Пока мы ловили такси, попеременно выскакивая на середину улицы с разных ее сторон, пока мы ехали в машине, — нас засунули в грузовой «Москвич», и за нашей спиной перекатывались с грохотом два пустых бидона, — пока поднимались на лифте в обществе мрачного владельца раскормленного черного терьера, пока Ада терзала дверной замок — ключ отчего-то игриво проворачивался… Так вот, пока все это в указанной последовательности совершалось, она вводила меня в курс событий. И мозг мой работал наподобие запоминающего устройства.
— Папа — обладатель окладистой бороды вразлет (явление по нашим временам редкое), не удивляйся, — говорит она. — Запоминай, — говорит она. — Смотри не перепутай, — говорит она. — Папа не любит болтливых, ироничных, суетливых, жестоких, апатичных, пьющих.
Папа любит скромных, гордых, умеющих слушать, хозяйственных, играющих в шахматы и преферанс. Папа интересуется литературой, политикой, садоводством, выписывает «Иностранную литературу», журнал «Вокруг света».
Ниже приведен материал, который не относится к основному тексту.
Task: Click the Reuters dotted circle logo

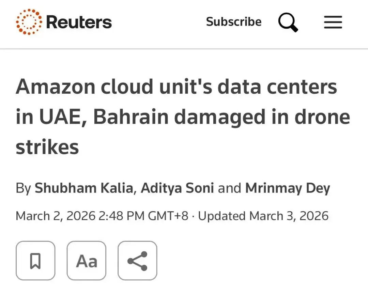Action: [x=29, y=22]
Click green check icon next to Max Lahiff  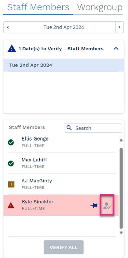pos(11,163)
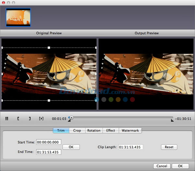Screen dimensions: 195x171
Task: Play the selected segment bracket-play icon
Action: [x=41, y=119]
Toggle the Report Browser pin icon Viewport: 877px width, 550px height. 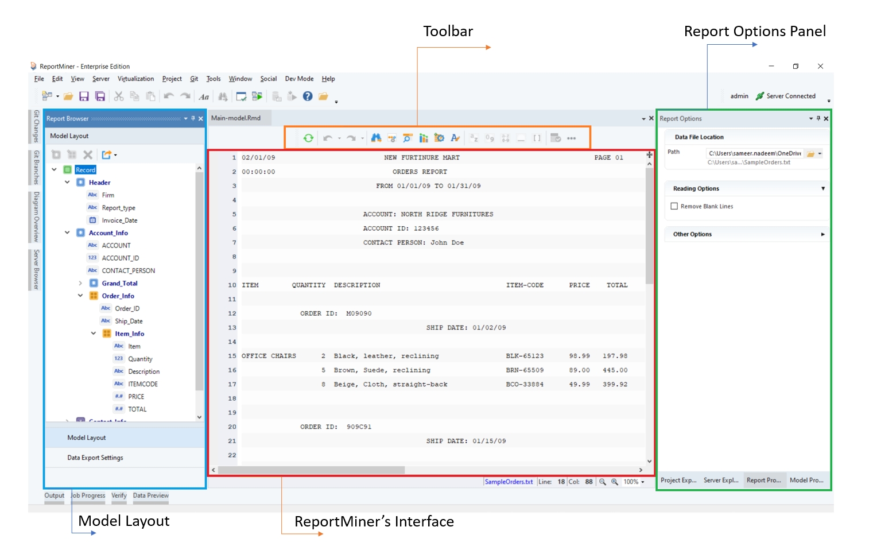coord(193,118)
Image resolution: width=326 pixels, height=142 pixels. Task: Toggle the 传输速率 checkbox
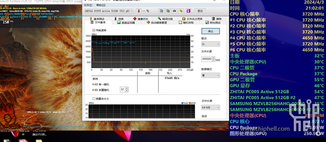point(94,30)
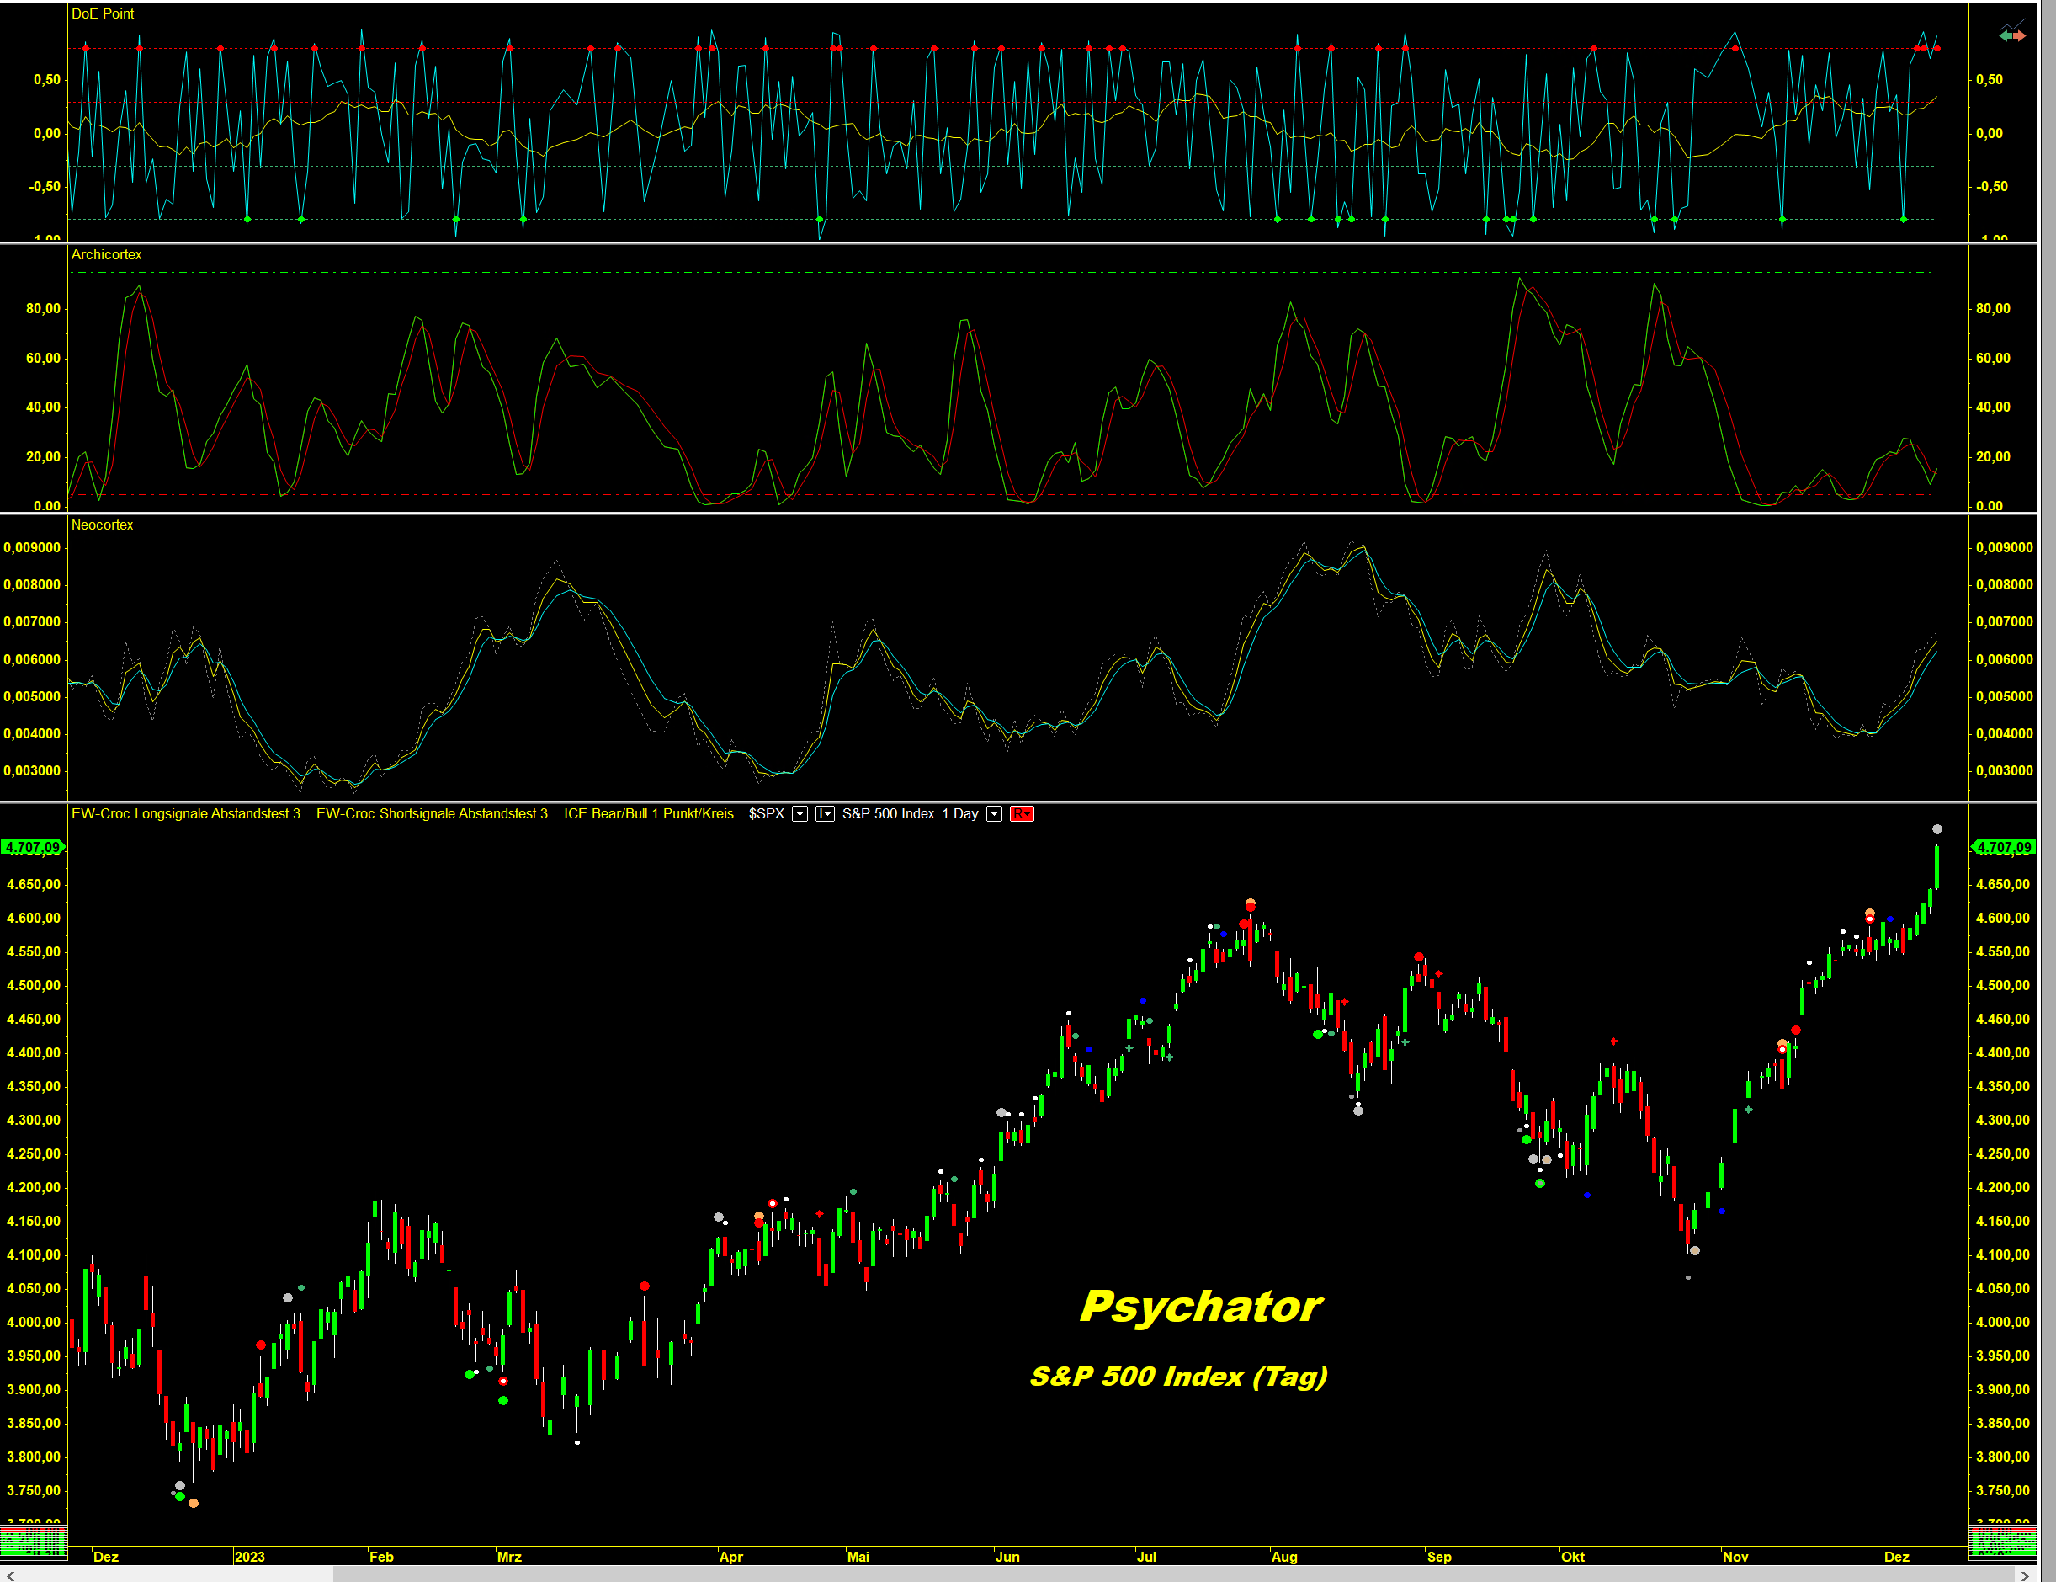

Папа равнодушен к футболу, хоккею, боксу. Терпеть не может курящих женщин, лотерею, ненакрахмаленные рубашки. Пьющих умеренно папа не любит тоже. Стеснителен, вспыльчив…
Дверь внезапно открылась, я провалился в темноту прихожей, свистящий шепот преследует меня.
— Но главное не папа. Папа — вол, он тянет арбу. Главное — сестра Лида. Деспот, истеричка, умная, коварная, красивая. Все!
Папа в дверях. Надо здороваться с папой.
Обладатель окладистой бороды вразлет стоит в темном проеме дверей, не зажигая света. Присутствие папы выдает белая рубашка. Настолько поздно, что резонно удивиться приходу гостей и не чувствовать за это удивление неловкости. Но папа — интеллигент. Папа застенчиво улыбается:
— Наденька, ты грешна. Могла бы предупредить… Очень рад.
«Наденька?! Это что-то новое». Повторил имя про себя, попробовал принять его: не выговаривается, надо привыкать к другому образу. Оказывается, не всегда важно, как зовут, важно — как хочется себя назвать!
Сестры Лиды дома нет. Папа встречает гостей сам. Папу в доме чтут и по возможности оберегают. Папа заслуживает внимания. О любви говорить не приходится. Папу любят. Константин Аверьяныч Петров — проректор крупного института. Однако не в этом суть. Папа филолог, автор солидных трудов.
— Прошу.
Большой кабинет. Тяжелое кресло, приземистый стол, под стать ему стулья, тяжелые, неповоротливые. Ковер на полу. Массивная лампа и конус света, стоящий, как желтая пирамида, прямо на столе.
Пахнет пылью, старыми переплетами. Книг много. Их просто не видно. Шкаф во всю стену. Это только начало, за ним еще шкаф, еще дальше полки. В кабинете не принято зажигать верхний свет. И вообще книги лучше смотреть днем.
Все испытывают чувство неловкости. Папу шокирует его собственный, излишне домашний вид, меня — позднее вторжение, а Аду — обыденная мужская несуразность: чего ждем, почему стоим… Вроде как познакомились и в то же время нет. Что-то сбивчиво пробормотали в передней. А теперь вот стоим и не знаем, повторить все заново или оставить все как есть. Крутимся у самых дверей, кто кому должен уступить дорогу: я — гость, папа — старше, Ада — женщина.
Папа — хозяин. Папе не к лицу растерянность.
— Моя обитель, — говорит папа, глазами обводит кабинет. Спохватывается: — Что же мы стоим?